So, one of the questions that writers get all the time is, "Where do you get your ideas?" Now... there are any number of snarky answers to this (including the title of this post), but the real truth is that ideas are everywhere. Ideas are like white girls at Starbucks during Pumpkin Spice season. You can't swing a tire iron without hitting one of them, they are often clingier than you'd prefer for a given interaction, and once you have one on hand you rarely know what to do with it.
That's the answer.
On the authorly side of thing, one of the oldest chestnuts on the tree of writing advice is, "Write what you know." I've talked before about how this bit of wisdom is, in and of itself, complex and often only looked at as if saying, "If you're a waitress, write about waitressing." But let's get serious here. George R R Martin is not an incestuous, drunk serial killer. You can go beyond yourself. I was on a panel recently where I asked my fellow authors if they'd written the kinds of characters they did because they lived that life. One woman writes military sci-fi because she was in the military. Another guy writes cybersecurity thrillers because he's a cybersecurity expert. When I asked if they ever wrote something because they wanted to learn about that thing, I got a few dumbstruck looks. They are rooted in "writing what they know" (and it's not a bad thing, it's their style, their art, I'm not criticizing but observing.)
And now I come to the point of this whole thing... I want to shift the question and answer by showing you an example of a scene I wrote ages ago where I was writing way outside myself while also writing what I know, and how those things came up.
So, I wrote this novel about zombies. Second novel I finished, got an agent with it (that's another story) but never published it. It's been in the drawer for 8 years. Not long after, I wrote a novella that was the backstory of one of the side characters in that novel.
Now... I'm not a zombie, don't know if you know that about me. I know that first thing in the morning I tend to groan and shamble, but I am not an undead woman that has woken up during her own autopsy. Also, the character was a gearhead who worked in her dad's auto shop. However, the story was set in the Chicago suburbs and, having grown up in the midwest, I am confident that I nailed voice and setting in that story.
But there's this one scene. It popped into my head today for no apparent reason and got me thinking about craft etc, so that's why you have this post. Anyway, here's some setup to the scene... our main character, Nora, lives with her widowed father. He keeps three things in his wallet other than the usual cash and cards: a picture of his late wife, a picture of his daughter, and his fifteen year sobriety chip. In the story, Nora was killed by her would-be gangsta boyfriend and he made it look like she slashed her wrists in the bathtub.

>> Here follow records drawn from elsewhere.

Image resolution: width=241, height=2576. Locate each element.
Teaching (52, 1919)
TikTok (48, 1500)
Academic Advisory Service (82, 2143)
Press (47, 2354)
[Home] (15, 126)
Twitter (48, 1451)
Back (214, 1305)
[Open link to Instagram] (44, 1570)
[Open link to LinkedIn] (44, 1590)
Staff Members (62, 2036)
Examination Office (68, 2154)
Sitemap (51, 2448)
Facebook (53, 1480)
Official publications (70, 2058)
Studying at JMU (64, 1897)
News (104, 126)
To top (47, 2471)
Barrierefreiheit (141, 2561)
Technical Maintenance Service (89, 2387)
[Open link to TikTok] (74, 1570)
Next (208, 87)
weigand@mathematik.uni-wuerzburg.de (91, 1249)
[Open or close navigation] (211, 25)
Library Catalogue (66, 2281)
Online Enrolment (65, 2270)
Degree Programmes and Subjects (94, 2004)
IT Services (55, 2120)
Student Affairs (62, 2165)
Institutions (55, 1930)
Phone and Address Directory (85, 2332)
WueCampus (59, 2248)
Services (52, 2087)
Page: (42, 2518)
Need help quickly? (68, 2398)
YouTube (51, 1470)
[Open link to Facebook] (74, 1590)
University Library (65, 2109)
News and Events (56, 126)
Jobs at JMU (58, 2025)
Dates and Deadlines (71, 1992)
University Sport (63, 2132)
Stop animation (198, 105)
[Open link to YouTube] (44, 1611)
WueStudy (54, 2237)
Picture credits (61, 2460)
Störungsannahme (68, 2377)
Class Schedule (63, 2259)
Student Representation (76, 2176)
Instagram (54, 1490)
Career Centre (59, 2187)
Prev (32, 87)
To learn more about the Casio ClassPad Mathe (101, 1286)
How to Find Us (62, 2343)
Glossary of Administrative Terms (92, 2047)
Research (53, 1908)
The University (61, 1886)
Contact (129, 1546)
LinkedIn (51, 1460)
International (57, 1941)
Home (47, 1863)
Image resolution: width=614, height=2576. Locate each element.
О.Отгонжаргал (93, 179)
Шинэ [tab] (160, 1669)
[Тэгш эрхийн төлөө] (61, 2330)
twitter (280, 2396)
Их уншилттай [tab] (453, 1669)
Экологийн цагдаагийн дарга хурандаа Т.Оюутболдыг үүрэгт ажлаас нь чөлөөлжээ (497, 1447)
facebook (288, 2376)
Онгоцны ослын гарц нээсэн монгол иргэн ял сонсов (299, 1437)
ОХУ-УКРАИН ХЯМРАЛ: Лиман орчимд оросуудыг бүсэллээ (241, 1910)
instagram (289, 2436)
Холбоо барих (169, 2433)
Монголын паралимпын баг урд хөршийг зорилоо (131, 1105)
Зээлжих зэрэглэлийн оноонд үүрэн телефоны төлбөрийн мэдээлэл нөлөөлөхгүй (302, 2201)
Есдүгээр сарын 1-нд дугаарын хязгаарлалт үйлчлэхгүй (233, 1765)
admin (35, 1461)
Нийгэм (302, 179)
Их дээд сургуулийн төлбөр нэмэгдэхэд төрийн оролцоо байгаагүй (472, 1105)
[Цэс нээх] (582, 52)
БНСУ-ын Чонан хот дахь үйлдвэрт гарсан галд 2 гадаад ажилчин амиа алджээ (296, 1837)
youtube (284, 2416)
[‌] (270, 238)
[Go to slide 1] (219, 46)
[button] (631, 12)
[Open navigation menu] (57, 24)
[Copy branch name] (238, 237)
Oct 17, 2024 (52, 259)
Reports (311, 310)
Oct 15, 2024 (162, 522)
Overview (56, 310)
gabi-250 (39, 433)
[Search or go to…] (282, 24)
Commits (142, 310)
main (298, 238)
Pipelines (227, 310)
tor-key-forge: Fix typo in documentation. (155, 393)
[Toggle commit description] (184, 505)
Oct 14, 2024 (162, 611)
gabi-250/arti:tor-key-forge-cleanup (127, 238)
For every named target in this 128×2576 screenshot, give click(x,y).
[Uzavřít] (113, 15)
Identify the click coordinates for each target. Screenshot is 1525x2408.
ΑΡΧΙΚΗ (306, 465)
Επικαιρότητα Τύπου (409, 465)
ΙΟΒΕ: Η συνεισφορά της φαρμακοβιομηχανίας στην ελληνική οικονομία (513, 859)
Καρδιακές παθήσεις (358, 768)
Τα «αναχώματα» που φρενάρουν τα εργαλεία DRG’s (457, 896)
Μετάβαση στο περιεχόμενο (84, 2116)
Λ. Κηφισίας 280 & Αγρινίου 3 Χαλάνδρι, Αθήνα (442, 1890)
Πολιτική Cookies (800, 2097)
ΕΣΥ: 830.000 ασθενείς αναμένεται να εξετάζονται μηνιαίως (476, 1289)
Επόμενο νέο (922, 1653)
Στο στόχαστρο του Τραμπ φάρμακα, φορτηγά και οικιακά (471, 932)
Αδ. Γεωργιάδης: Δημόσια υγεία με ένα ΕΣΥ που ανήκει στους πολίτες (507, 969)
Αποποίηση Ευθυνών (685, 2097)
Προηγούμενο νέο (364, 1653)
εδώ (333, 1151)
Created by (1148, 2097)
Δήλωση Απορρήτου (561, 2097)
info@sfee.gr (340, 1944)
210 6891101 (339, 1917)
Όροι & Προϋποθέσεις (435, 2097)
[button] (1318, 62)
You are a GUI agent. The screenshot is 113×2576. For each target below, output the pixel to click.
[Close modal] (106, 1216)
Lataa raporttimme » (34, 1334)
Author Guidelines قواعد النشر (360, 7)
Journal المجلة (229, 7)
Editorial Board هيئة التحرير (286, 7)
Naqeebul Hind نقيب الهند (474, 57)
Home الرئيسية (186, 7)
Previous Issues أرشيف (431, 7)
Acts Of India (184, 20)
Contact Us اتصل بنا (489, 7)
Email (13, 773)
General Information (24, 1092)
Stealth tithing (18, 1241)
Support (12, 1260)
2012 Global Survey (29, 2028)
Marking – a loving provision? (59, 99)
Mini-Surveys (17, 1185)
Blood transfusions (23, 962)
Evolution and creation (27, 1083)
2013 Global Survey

Flash to our scene. Nora has gone home to take some of her things from her old room and go on the run because holy shit she's undead. She finds her dad in the bathroom with a bottle of Jack that is woefully half-empty. He sees her and assumes she's the ghost of his wife come to yell at him for not taking care of their girl. She's speaking to her father for, what she thinks, will be the last time. He doesn't realize it's her. It's a heartbreaking scene that I'm very proud of.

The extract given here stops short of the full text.